Another in a long tradition of academic looks at the news industry landed last week with considerable attention among the new media community.
The Post-Industrial Journalism report from NYU’s Clay Shirky, Columbia’s Emily Bell and CUNY’s Chris Anderson has been far better dissected, in greater detail, by the Nieman Lab’s Josh Benton, so I’ll leave it to him. (Kindly Technically Philly is briefly mentioned in the report as a leaner version of journalism purveyors of today)
Instead, I wanted to share my three biggest concerns about journalism academia, as I had shared with Anderson this summer following a conversation I was a part of with the three authors and others at Columbia.
There are three big fears that I hold about the future of ‘journalism’ and I tried to express them during our conversation:
- We are focusing our intellectual capital on big, national or international organizations (mostly New York based). It’s a bubble that doesn’t much relate to the kind of local journalism that is most at risk (or is most missing the chance to finally exist) and more directly impacts most of the world (and this country).

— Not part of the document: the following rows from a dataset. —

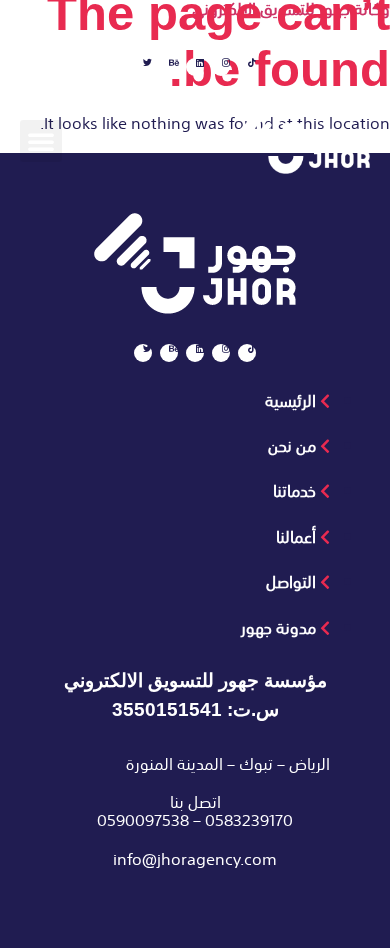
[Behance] (169, 67)
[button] (41, 141)
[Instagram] (221, 67)
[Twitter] (143, 67)
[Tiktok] (247, 67)
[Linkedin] (195, 67)
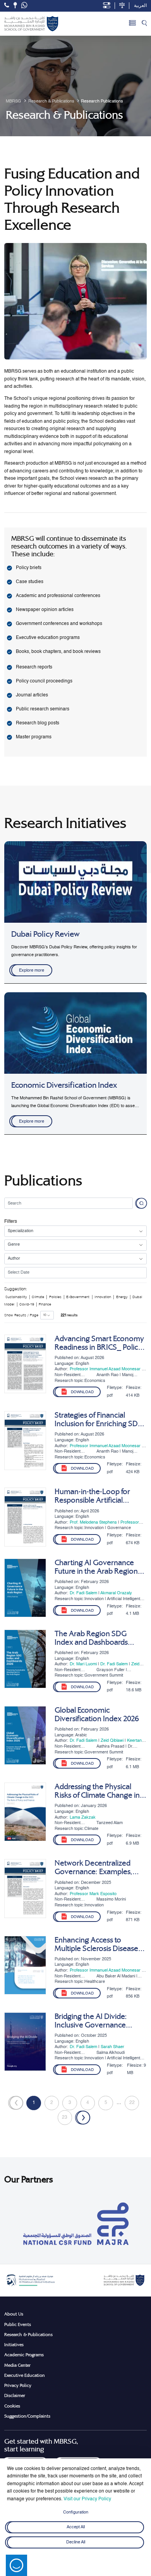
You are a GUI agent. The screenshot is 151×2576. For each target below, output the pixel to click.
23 (64, 2117)
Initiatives (14, 2344)
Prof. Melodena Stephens (93, 1522)
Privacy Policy (17, 2385)
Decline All (75, 2542)
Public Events (17, 2324)
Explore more (32, 970)
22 (132, 2102)
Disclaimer (14, 2395)
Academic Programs (24, 2354)
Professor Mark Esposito (93, 1894)
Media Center (17, 2365)
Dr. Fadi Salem (83, 1593)
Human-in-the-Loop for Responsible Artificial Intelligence (92, 1496)
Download (82, 1392)
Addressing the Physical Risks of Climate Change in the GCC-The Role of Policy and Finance (98, 1791)
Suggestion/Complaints (27, 2416)
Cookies (12, 2406)
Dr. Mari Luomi (83, 1664)
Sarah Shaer (112, 2047)
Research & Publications (28, 2334)
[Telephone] (6, 5)
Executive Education (24, 2375)
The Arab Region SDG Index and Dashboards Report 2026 (91, 1638)
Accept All (76, 2527)
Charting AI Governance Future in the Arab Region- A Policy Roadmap (97, 1567)
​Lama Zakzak (83, 1817)
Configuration (75, 2512)
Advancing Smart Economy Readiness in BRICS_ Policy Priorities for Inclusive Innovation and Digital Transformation (99, 1343)
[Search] (144, 23)
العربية (140, 5)
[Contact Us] (15, 5)
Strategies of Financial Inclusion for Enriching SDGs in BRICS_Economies (100, 1419)
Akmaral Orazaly (116, 1593)
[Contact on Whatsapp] (24, 5)
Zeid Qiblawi (112, 1741)
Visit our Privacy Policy (87, 2499)
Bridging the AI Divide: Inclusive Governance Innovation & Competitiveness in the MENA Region (92, 2020)
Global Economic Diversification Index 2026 (97, 1714)
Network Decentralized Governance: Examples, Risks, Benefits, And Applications (93, 1867)
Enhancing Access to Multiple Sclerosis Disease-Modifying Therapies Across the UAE (100, 1944)
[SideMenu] (132, 24)
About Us (13, 2314)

- We are too focused on mostly traditional-looking news organizations, even like Technically Philly, while the real competition is with all of the organizations taking away possible revenue from journalism creators, which is something I recently wrote about.

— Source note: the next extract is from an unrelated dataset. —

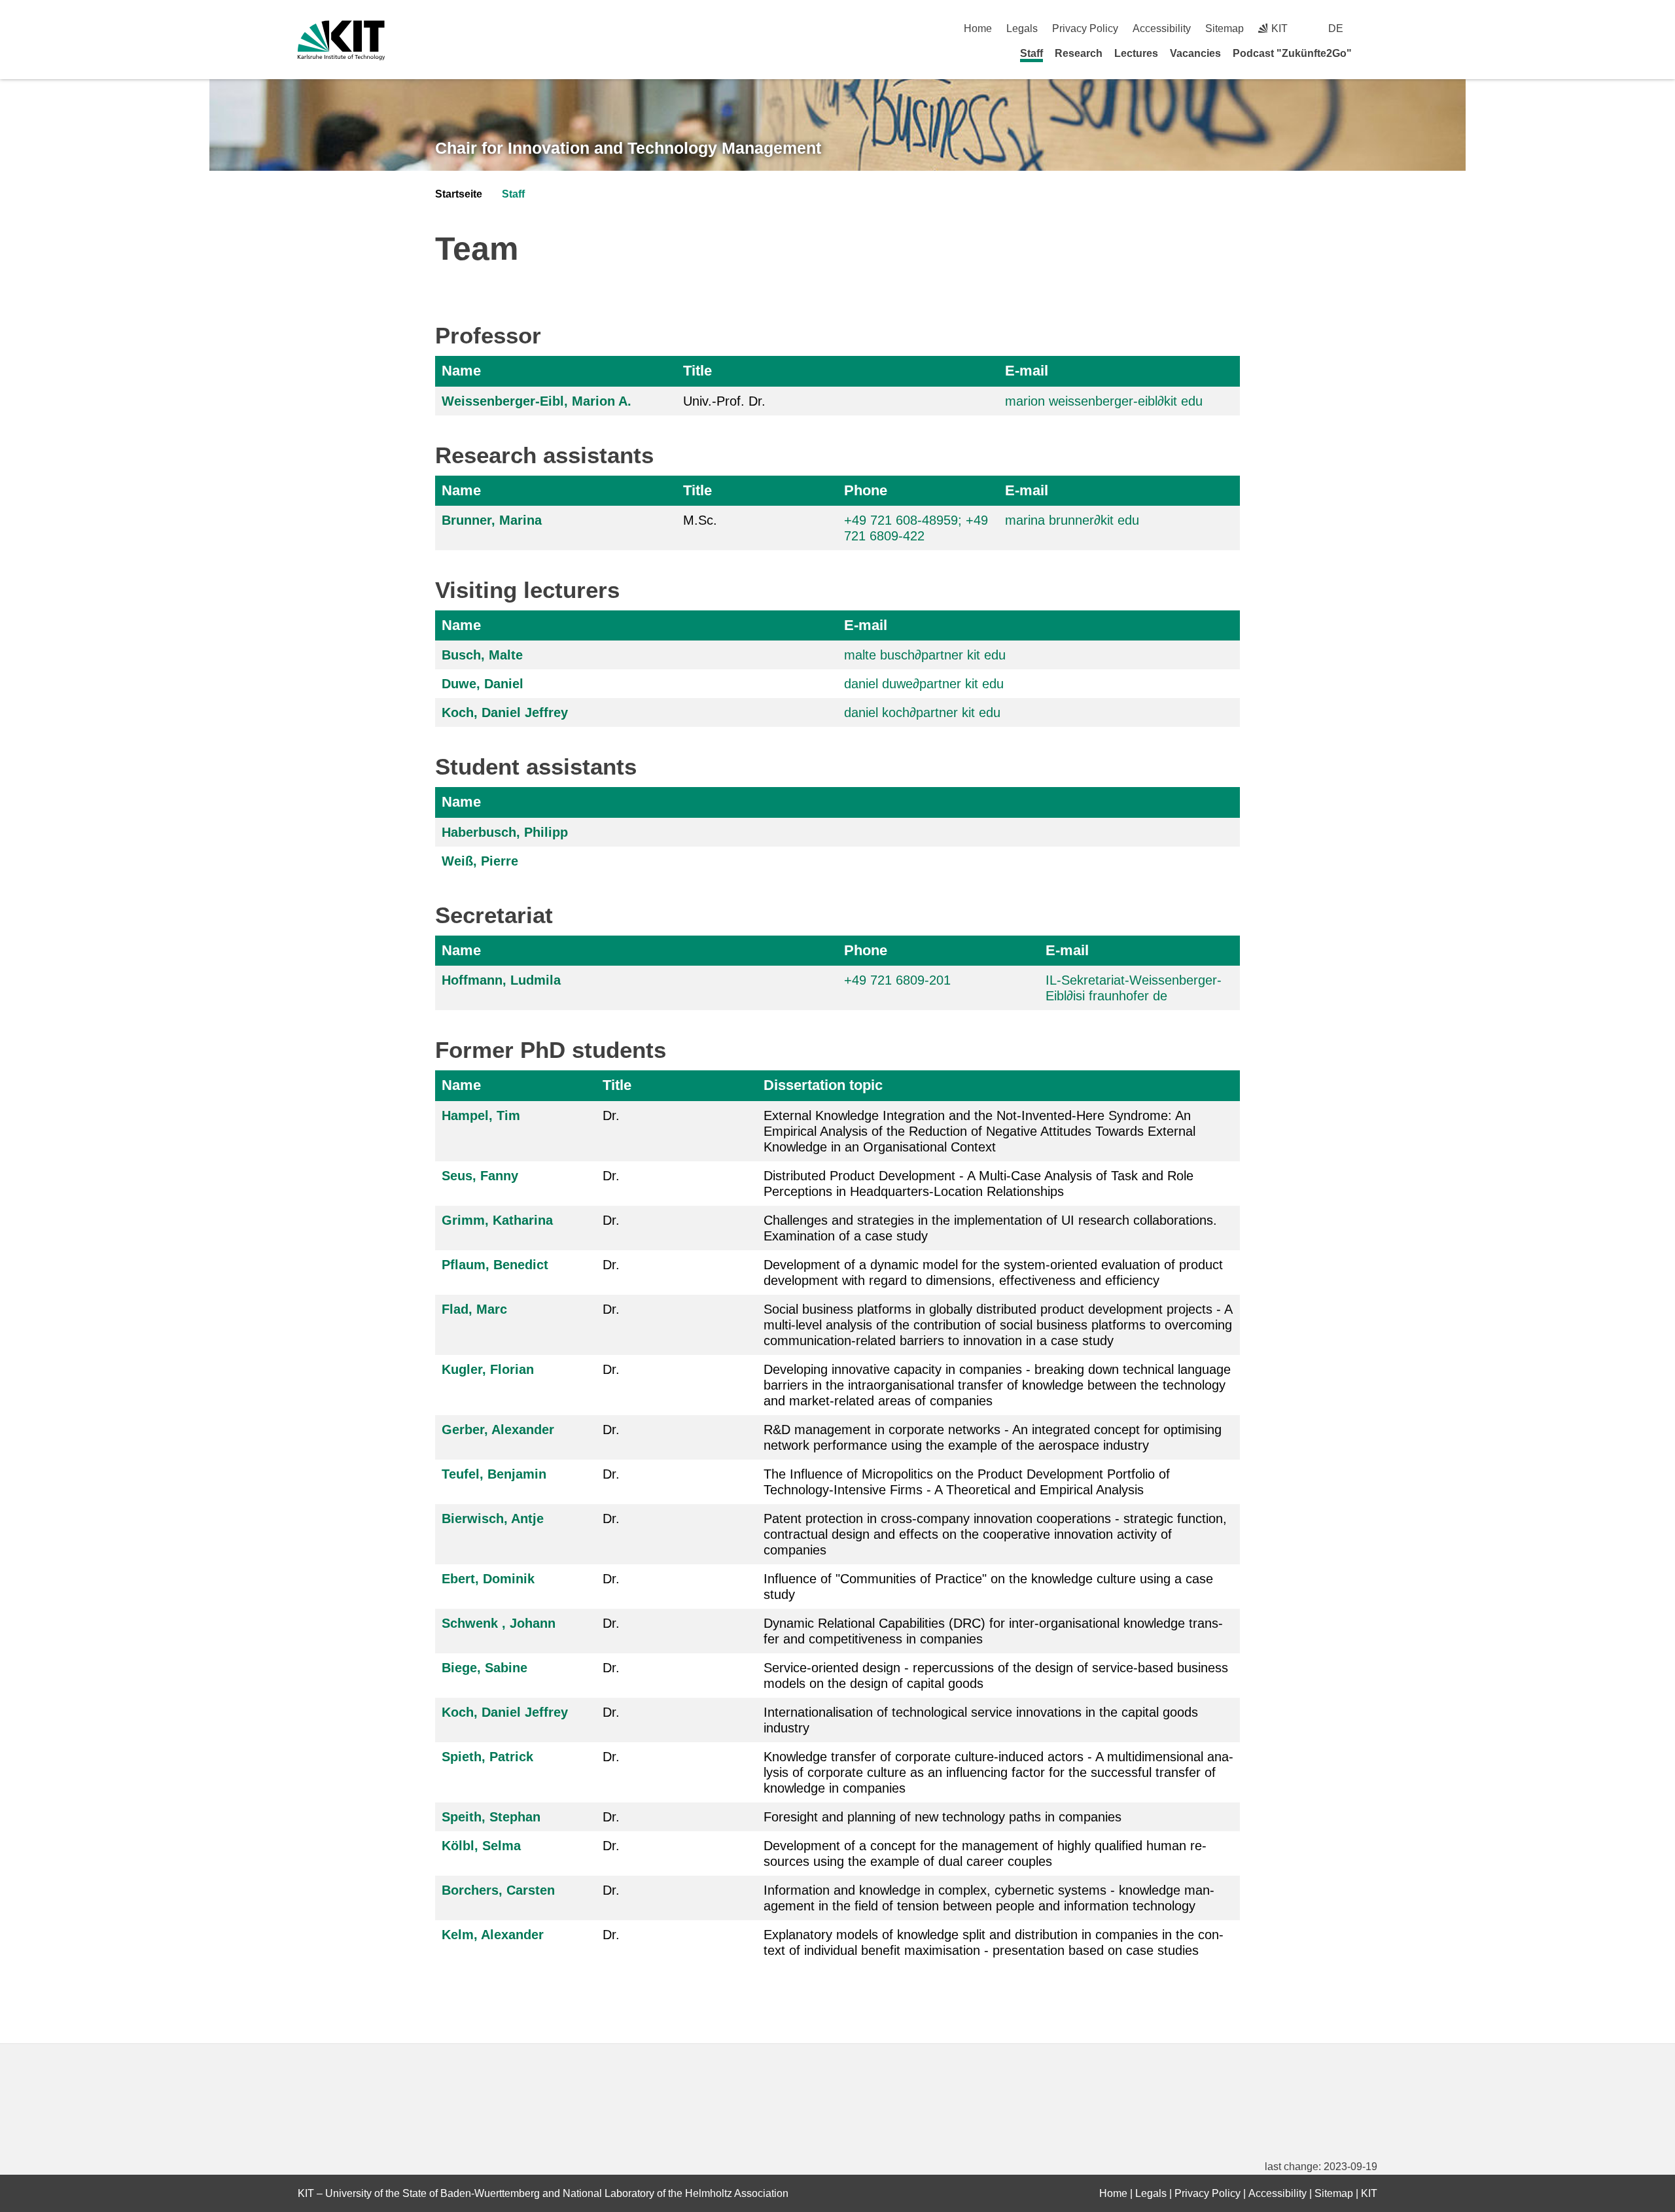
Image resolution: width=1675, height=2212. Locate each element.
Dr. (611, 1115)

- We are not focused enough on pushing for the journalism mission onto those with the audience, which relates to the above, but also thinks about how mission-minded nonprofit, political opposition research and other wide-ranging organizations with agendas of their own are part of the process. i.e. Random acts of journalism can be created by anyone, so perhaps there is value in offering some encouragement for or research on more of them.